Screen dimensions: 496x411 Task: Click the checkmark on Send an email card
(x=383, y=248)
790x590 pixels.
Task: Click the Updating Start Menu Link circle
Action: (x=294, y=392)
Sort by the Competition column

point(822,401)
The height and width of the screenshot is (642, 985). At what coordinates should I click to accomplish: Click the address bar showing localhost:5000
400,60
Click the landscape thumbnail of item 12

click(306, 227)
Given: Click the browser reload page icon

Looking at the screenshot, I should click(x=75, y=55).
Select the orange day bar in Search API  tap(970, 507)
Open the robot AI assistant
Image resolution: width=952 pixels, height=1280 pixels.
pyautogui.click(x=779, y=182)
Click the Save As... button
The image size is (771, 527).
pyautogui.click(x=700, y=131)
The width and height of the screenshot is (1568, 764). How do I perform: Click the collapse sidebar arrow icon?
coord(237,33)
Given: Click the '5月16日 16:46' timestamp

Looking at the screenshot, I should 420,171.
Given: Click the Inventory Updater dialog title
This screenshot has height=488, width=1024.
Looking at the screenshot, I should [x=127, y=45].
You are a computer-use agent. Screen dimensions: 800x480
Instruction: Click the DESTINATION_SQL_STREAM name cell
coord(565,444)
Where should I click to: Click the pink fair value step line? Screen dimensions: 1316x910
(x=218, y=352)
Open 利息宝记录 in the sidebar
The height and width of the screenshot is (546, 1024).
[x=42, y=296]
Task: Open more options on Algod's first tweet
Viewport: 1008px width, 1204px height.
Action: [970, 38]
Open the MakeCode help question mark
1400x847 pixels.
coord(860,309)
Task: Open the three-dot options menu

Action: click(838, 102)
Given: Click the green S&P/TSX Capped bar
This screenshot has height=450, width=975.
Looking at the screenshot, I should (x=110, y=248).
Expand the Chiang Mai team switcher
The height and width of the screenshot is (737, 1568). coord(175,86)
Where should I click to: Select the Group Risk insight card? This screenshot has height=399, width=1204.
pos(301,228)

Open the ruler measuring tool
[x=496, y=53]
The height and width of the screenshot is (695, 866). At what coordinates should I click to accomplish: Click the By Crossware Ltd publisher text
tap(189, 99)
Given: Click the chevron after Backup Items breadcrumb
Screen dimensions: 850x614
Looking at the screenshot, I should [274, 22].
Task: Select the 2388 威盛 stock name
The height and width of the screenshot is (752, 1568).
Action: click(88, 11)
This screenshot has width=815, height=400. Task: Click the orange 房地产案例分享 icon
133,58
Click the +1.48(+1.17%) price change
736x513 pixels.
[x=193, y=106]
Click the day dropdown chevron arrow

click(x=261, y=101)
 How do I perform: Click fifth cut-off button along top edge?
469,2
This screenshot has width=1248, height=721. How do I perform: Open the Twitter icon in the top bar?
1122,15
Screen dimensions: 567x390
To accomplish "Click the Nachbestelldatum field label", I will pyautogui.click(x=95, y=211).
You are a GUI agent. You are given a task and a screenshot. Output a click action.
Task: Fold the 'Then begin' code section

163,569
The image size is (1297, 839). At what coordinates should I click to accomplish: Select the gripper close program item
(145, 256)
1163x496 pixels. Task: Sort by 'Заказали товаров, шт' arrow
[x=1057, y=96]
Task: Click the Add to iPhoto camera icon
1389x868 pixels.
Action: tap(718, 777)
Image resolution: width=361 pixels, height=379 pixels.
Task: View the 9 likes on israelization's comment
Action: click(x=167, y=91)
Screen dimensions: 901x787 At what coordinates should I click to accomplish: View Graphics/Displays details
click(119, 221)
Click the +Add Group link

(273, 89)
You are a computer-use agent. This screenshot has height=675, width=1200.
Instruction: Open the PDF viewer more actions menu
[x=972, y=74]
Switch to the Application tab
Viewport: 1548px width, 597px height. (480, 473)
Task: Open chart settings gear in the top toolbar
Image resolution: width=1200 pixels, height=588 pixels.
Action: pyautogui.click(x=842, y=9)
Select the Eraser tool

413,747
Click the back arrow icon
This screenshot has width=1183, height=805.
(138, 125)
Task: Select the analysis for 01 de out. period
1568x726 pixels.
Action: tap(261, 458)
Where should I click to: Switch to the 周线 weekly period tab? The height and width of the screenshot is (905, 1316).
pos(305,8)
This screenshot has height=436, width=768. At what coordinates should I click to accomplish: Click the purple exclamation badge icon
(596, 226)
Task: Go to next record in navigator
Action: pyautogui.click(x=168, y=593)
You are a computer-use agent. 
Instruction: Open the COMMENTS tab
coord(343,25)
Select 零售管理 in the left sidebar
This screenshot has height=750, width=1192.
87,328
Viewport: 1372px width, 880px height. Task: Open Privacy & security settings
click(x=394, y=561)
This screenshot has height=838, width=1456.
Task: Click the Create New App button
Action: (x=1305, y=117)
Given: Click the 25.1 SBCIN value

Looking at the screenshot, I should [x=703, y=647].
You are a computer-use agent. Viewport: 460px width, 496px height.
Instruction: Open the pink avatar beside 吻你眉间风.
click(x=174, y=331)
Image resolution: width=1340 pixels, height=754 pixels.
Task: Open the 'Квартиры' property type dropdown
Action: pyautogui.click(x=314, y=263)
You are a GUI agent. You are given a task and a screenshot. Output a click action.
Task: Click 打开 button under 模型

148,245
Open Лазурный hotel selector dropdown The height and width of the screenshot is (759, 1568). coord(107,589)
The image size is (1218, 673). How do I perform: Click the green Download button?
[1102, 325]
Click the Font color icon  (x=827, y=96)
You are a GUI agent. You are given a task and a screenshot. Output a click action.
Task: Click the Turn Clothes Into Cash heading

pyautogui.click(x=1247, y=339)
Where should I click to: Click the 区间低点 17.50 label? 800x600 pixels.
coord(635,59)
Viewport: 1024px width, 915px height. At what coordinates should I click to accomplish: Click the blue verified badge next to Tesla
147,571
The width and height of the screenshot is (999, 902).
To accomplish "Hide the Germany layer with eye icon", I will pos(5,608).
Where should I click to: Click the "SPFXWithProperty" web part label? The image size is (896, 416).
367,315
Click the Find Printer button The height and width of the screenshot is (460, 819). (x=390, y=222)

************

**Required work**. Copy every line of the material, please, keeping it exactly the same.

**Result for this exercise**.
Screen dimensions: 496x411 Task: Click the checkmark on Send an email card
(x=383, y=248)
790x590 pixels.
Task: Click the Updating Start Menu Link circle
Action: (x=294, y=392)
Sort by the Competition column

point(822,401)
The height and width of the screenshot is (642, 985). At what coordinates should I click to accomplish: Click the address bar showing localhost:5000
400,60
Click the landscape thumbnail of item 12

click(306, 227)
Given: Click the browser reload page icon

Looking at the screenshot, I should click(x=75, y=55).
Select the orange day bar in Search API  tap(970, 507)
Open the robot AI assistant
Image resolution: width=952 pixels, height=1280 pixels.
pyautogui.click(x=779, y=182)
Click the Save As... button
The image size is (771, 527).
pyautogui.click(x=700, y=131)
The width and height of the screenshot is (1568, 764). How do I perform: Click the collapse sidebar arrow icon?
coord(237,33)
Given: Click the '5月16日 16:46' timestamp

Looking at the screenshot, I should 420,171.
Given: Click the Inventory Updater dialog title
This screenshot has height=488, width=1024.
Looking at the screenshot, I should [x=127, y=45].
You are a computer-use agent. Screen dimensions: 800x480
Instruction: Click the DESTINATION_SQL_STREAM name cell
coord(565,444)
Where should I click to: Click the pink fair value step line? Screen dimensions: 1316x910
(x=218, y=352)
Open 利息宝记录 in the sidebar
The height and width of the screenshot is (546, 1024).
[x=42, y=296]
Task: Open more options on Algod's first tweet
Viewport: 1008px width, 1204px height.
Action: [970, 38]
Open the MakeCode help question mark
1400x847 pixels.
coord(860,309)
Task: Open the three-dot options menu

Action: click(838, 102)
Given: Click the green S&P/TSX Capped bar
This screenshot has height=450, width=975.
Looking at the screenshot, I should (x=110, y=248).
Expand the Chiang Mai team switcher
The height and width of the screenshot is (737, 1568). coord(175,86)
Where should I click to: Select the Group Risk insight card? This screenshot has height=399, width=1204.
pos(301,228)

Open the ruler measuring tool
[x=496, y=53]
The height and width of the screenshot is (695, 866). At what coordinates should I click to accomplish: Click the By Crossware Ltd publisher text
tap(189, 99)
Given: Click the chevron after Backup Items breadcrumb
Screen dimensions: 850x614
Looking at the screenshot, I should [274, 22].
Task: Select the 2388 威盛 stock name
The height and width of the screenshot is (752, 1568).
Action: click(88, 11)
This screenshot has width=815, height=400. Task: Click the orange 房地产案例分享 icon
133,58
Click the +1.48(+1.17%) price change
736x513 pixels.
[x=193, y=106]
Click the day dropdown chevron arrow

click(x=261, y=101)
 How do I perform: Click fifth cut-off button along top edge?
469,2
This screenshot has width=1248, height=721. How do I perform: Open the Twitter icon in the top bar?
1122,15
Screen dimensions: 567x390
To accomplish "Click the Nachbestelldatum field label", I will pyautogui.click(x=95, y=211).
You are a GUI agent. You are given a task and a screenshot. Output a click action.
Task: Fold the 'Then begin' code section

163,569
The image size is (1297, 839). At what coordinates should I click to accomplish: Select the gripper close program item
(145, 256)
1163x496 pixels. Task: Sort by 'Заказали товаров, шт' arrow
[x=1057, y=96]
Task: Click the Add to iPhoto camera icon
1389x868 pixels.
Action: tap(718, 777)
Image resolution: width=361 pixels, height=379 pixels.
Task: View the 9 likes on israelization's comment
Action: click(x=167, y=91)
Screen dimensions: 901x787 At what coordinates should I click to accomplish: View Graphics/Displays details
click(119, 221)
Click the +Add Group link

(273, 89)
You are a computer-use agent. This screenshot has height=675, width=1200.
Instruction: Open the PDF viewer more actions menu
[x=972, y=74]
Switch to the Application tab
Viewport: 1548px width, 597px height. (480, 473)
Task: Open chart settings gear in the top toolbar
Image resolution: width=1200 pixels, height=588 pixels.
Action: pyautogui.click(x=842, y=9)
Select the Eraser tool

413,747
Click the back arrow icon
This screenshot has width=1183, height=805.
(138, 125)
Task: Select the analysis for 01 de out. period
1568x726 pixels.
Action: tap(261, 458)
Where should I click to: Switch to the 周线 weekly period tab? The height and width of the screenshot is (905, 1316).
pos(305,8)
This screenshot has height=436, width=768. At what coordinates should I click to accomplish: Click the purple exclamation badge icon
(596, 226)
Task: Go to next record in navigator
Action: pyautogui.click(x=168, y=593)
You are a computer-use agent. 
Instruction: Open the COMMENTS tab
coord(343,25)
Select 零售管理 in the left sidebar
This screenshot has height=750, width=1192.
87,328
Viewport: 1372px width, 880px height. Task: Open Privacy & security settings
click(x=394, y=561)
This screenshot has height=838, width=1456.
Task: Click the Create New App button
Action: (x=1305, y=117)
Given: Click the 25.1 SBCIN value

Looking at the screenshot, I should [x=703, y=647].
You are a computer-use agent. Viewport: 460px width, 496px height.
Instruction: Open the pink avatar beside 吻你眉间风.
click(x=174, y=331)
Image resolution: width=1340 pixels, height=754 pixels.
Task: Open the 'Квартиры' property type dropdown
Action: pyautogui.click(x=314, y=263)
You are a GUI agent. You are given a task and a screenshot. Output a click action.
Task: Click 打开 button under 模型

148,245
Open Лазурный hotel selector dropdown The height and width of the screenshot is (759, 1568). coord(107,589)
The image size is (1218, 673). How do I perform: Click the green Download button?
[1102, 325]
Click the Font color icon  (x=827, y=96)
You are a GUI agent. You are given a task and a screenshot. Output a click action.
Task: Click the Turn Clothes Into Cash heading

pyautogui.click(x=1247, y=339)
Where should I click to: Click the 区间低点 17.50 label? 800x600 pixels.
coord(635,59)
Viewport: 1024px width, 915px height. At what coordinates should I click to accomplish: Click the blue verified badge next to Tesla
147,571
The width and height of the screenshot is (999, 902).
To accomplish "Hide the Germany layer with eye icon", I will pos(5,608).
Where should I click to: Click the "SPFXWithProperty" web part label? The image size is (896, 416).
367,315
Click the Find Printer button The height and width of the screenshot is (460, 819). (x=390, y=222)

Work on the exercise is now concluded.